OK, I found a neat dejanews article by Chuck Olson.
where he showed how you could find out the effective diagonal CCD size by using available information from the camera manufacturers. What you need is the actual focal length (AFL) of the camera (usually written on the lens or in the specs) and the equivalent focal length (EFL) compared to a 35mm camera. EFL is trickier to find but you will often find it published by manufacturers. They use it to help people understand the "power" of the lens in 35mm terms which are more familiar to people (ie. what power is equivalent to a 50mm lens.)
Firstly, the diagonal size of a 35mm negative is 43.267mm or 1.7 inches.

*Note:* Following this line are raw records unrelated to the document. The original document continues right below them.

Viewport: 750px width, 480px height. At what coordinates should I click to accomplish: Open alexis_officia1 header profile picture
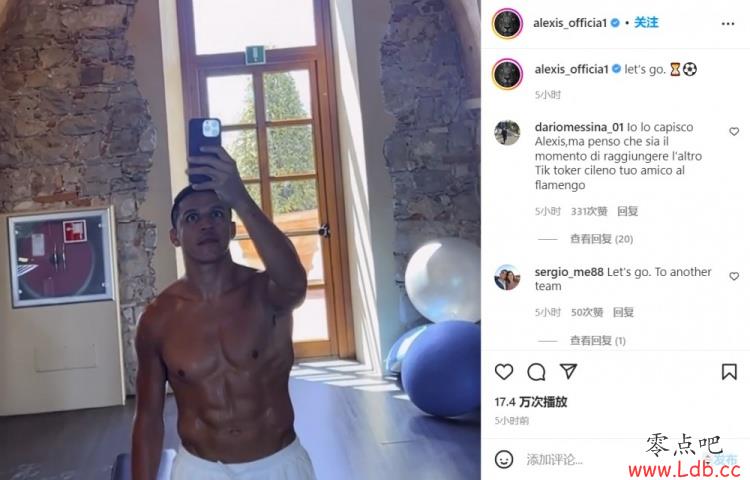[x=507, y=23]
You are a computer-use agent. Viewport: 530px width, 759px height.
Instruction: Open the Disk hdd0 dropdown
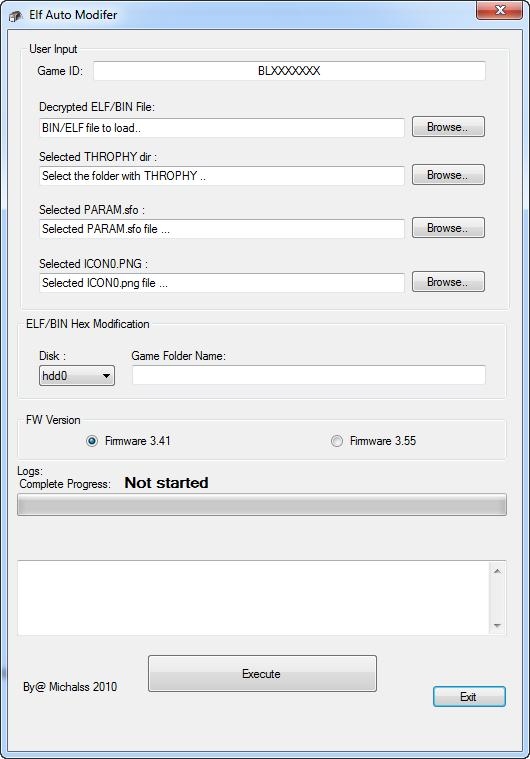(77, 376)
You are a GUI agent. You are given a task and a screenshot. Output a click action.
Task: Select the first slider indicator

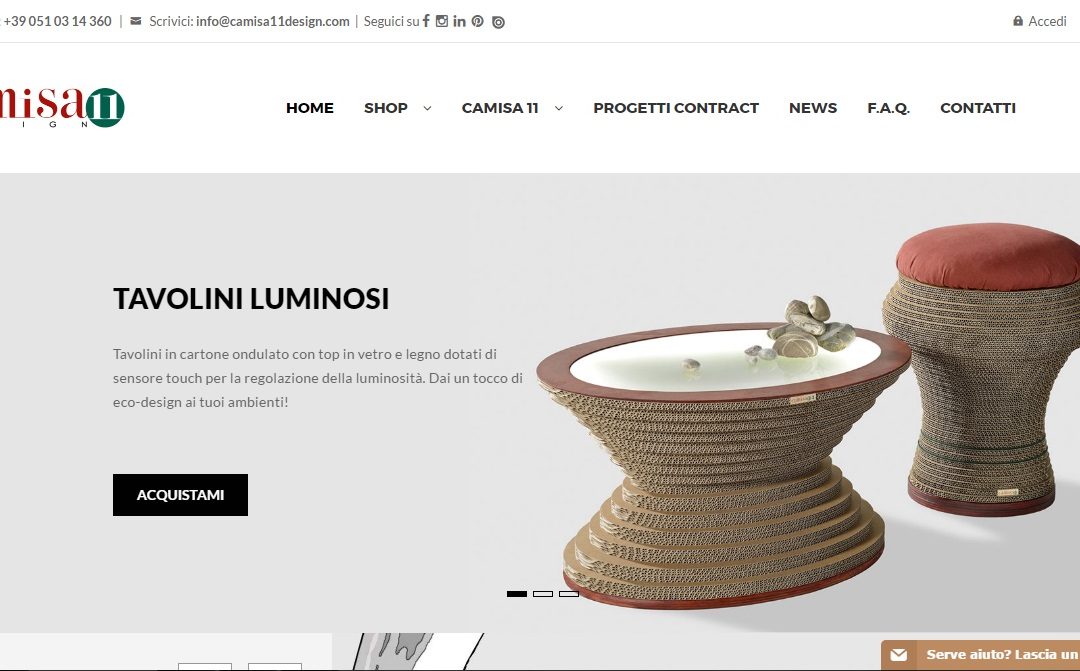pos(517,594)
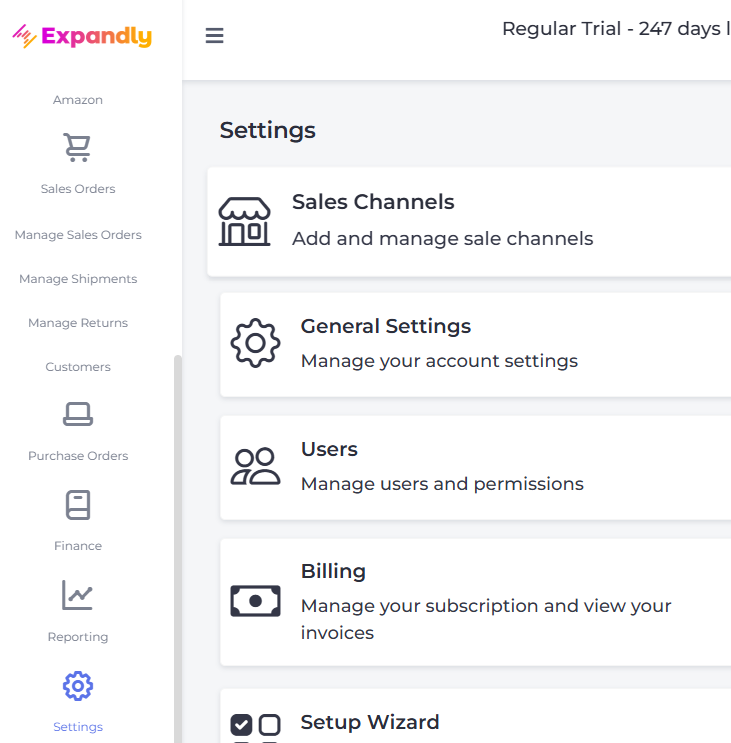Image resolution: width=731 pixels, height=743 pixels.
Task: Open Manage Sales Orders in sidebar
Action: [78, 235]
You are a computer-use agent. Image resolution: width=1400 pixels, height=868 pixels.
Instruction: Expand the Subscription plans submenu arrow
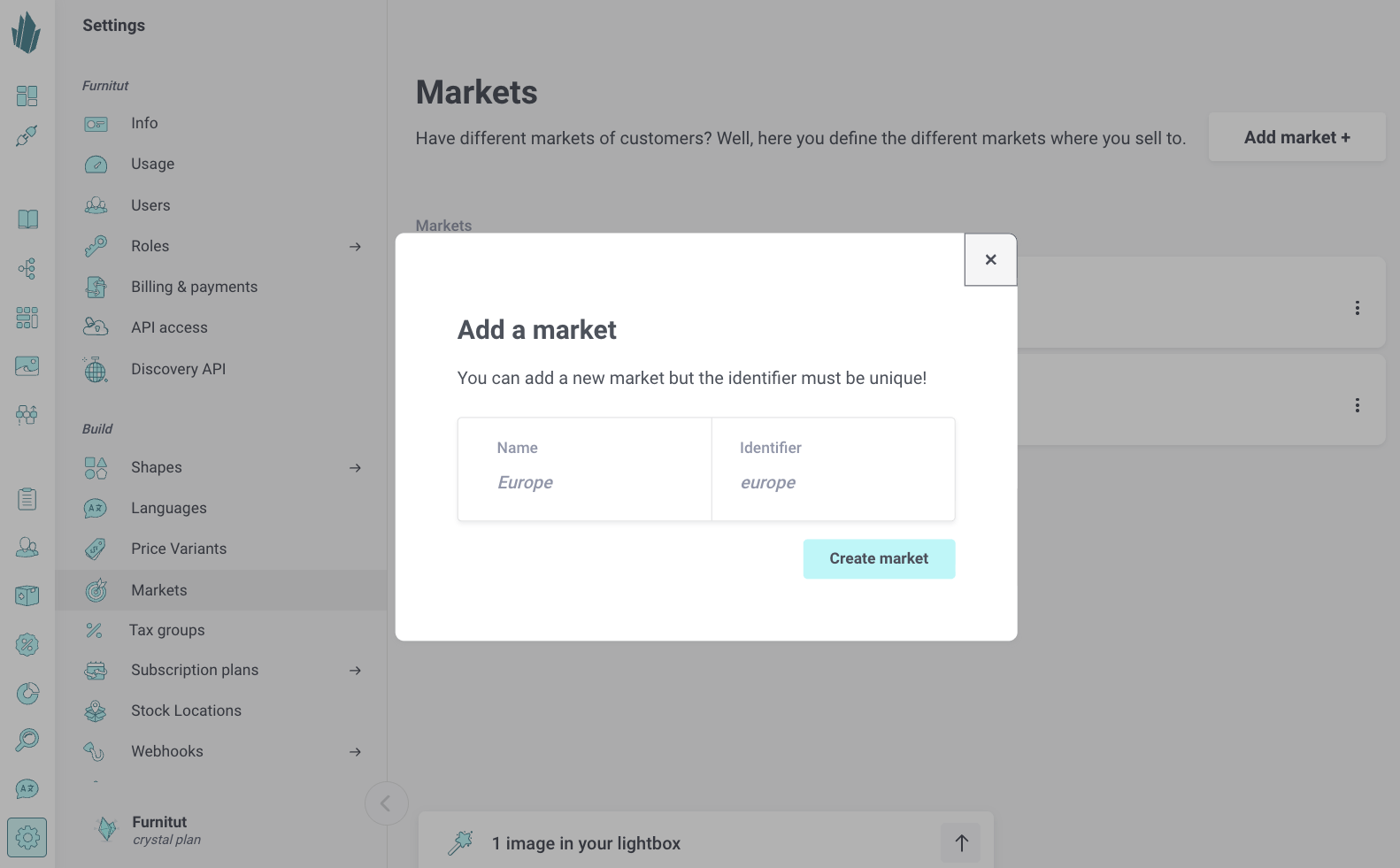point(355,671)
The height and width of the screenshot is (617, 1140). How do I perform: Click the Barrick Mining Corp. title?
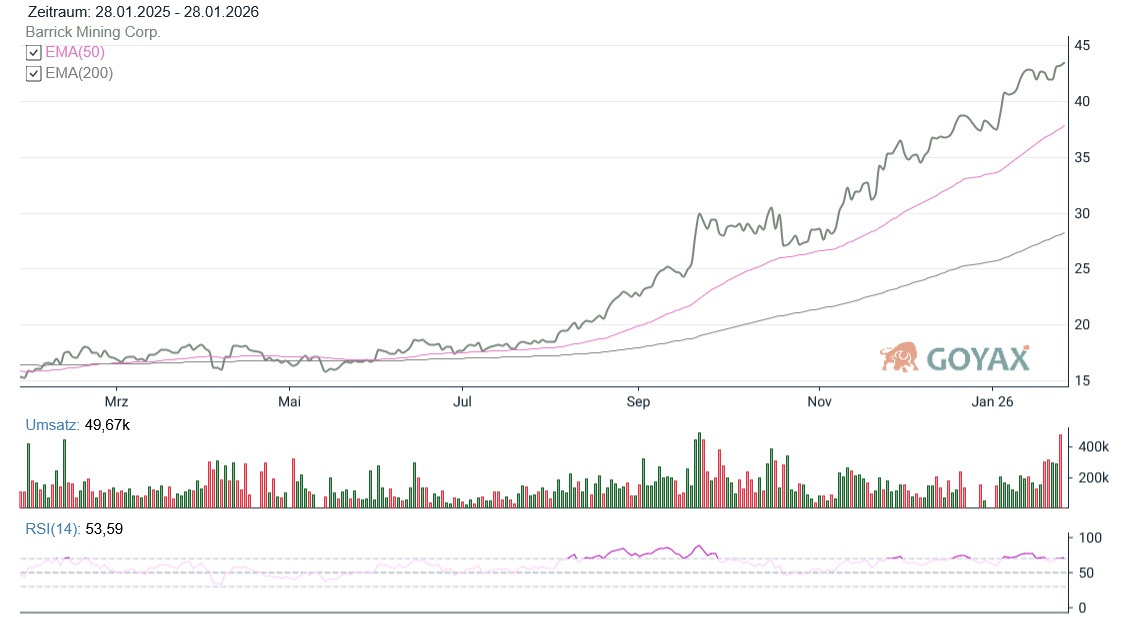point(93,32)
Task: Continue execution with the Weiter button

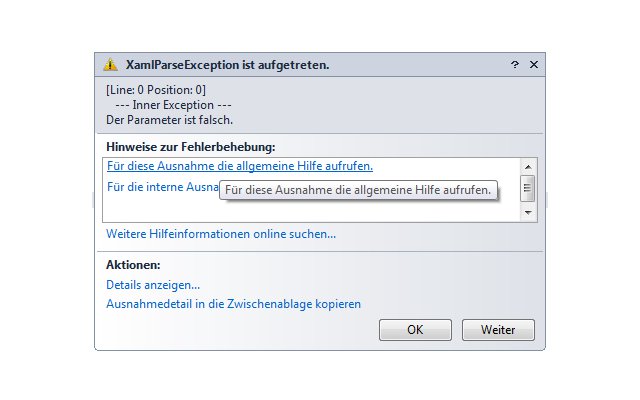Action: 498,330
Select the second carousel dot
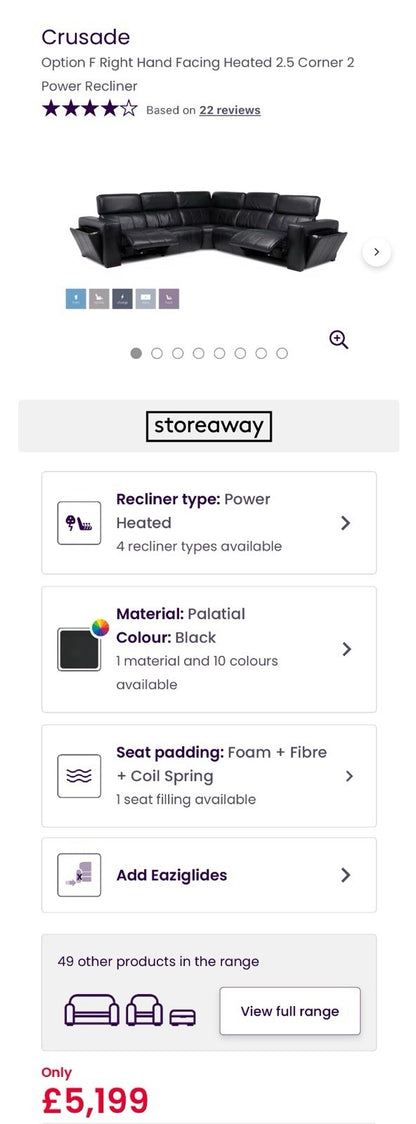Screen dimensions: 416x1124 point(157,353)
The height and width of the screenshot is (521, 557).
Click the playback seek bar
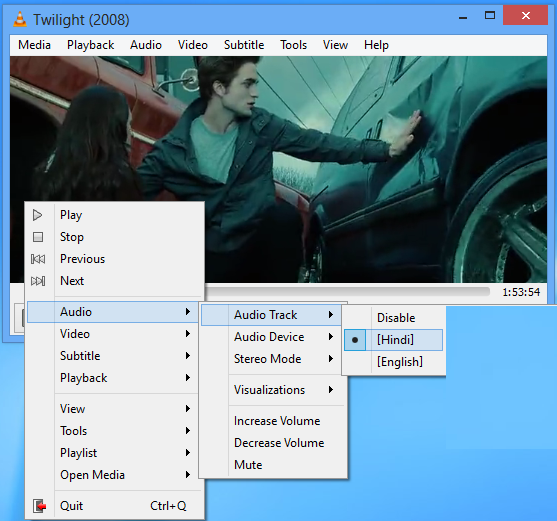(347, 292)
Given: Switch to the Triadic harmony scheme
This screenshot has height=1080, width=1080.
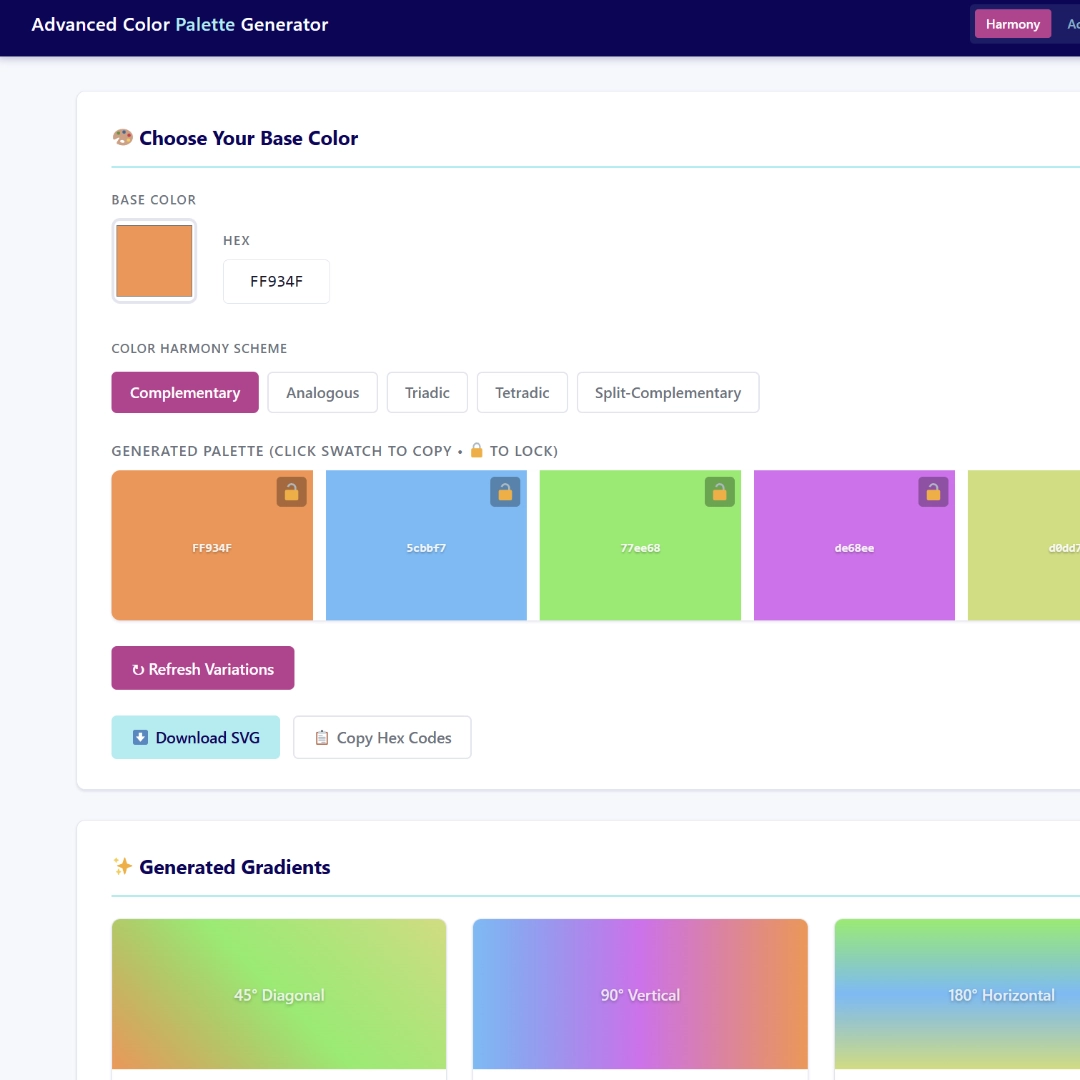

The relationship is simply a geometry relationship determined by this equation:
EFL/43.267mm = AFL/CCD size (in mm)
solving for CCD size and converting to inches we get:
CCD size (in inches)= 43.267*AFL/(25.4*EFL)
Using this on my brand new old Ricoh 18H/Sony TR101 was an eye opener. The focal length of the 18H/TR101 was 6.2-62mm (hence the 10x zoom) which Ricoh says is equivalent to 45-450mm in 35mm terms. That gives me an effective CCD size of only .235 inches. That appears to say that the old 18H/TR101 used a 1/4" CCD like modern cameras! This would blow a hole in the theories that new cameras are worse than old cameras because of their smaller CCD's.
Before we jump to that conclusion, though, it is important to understand a few things.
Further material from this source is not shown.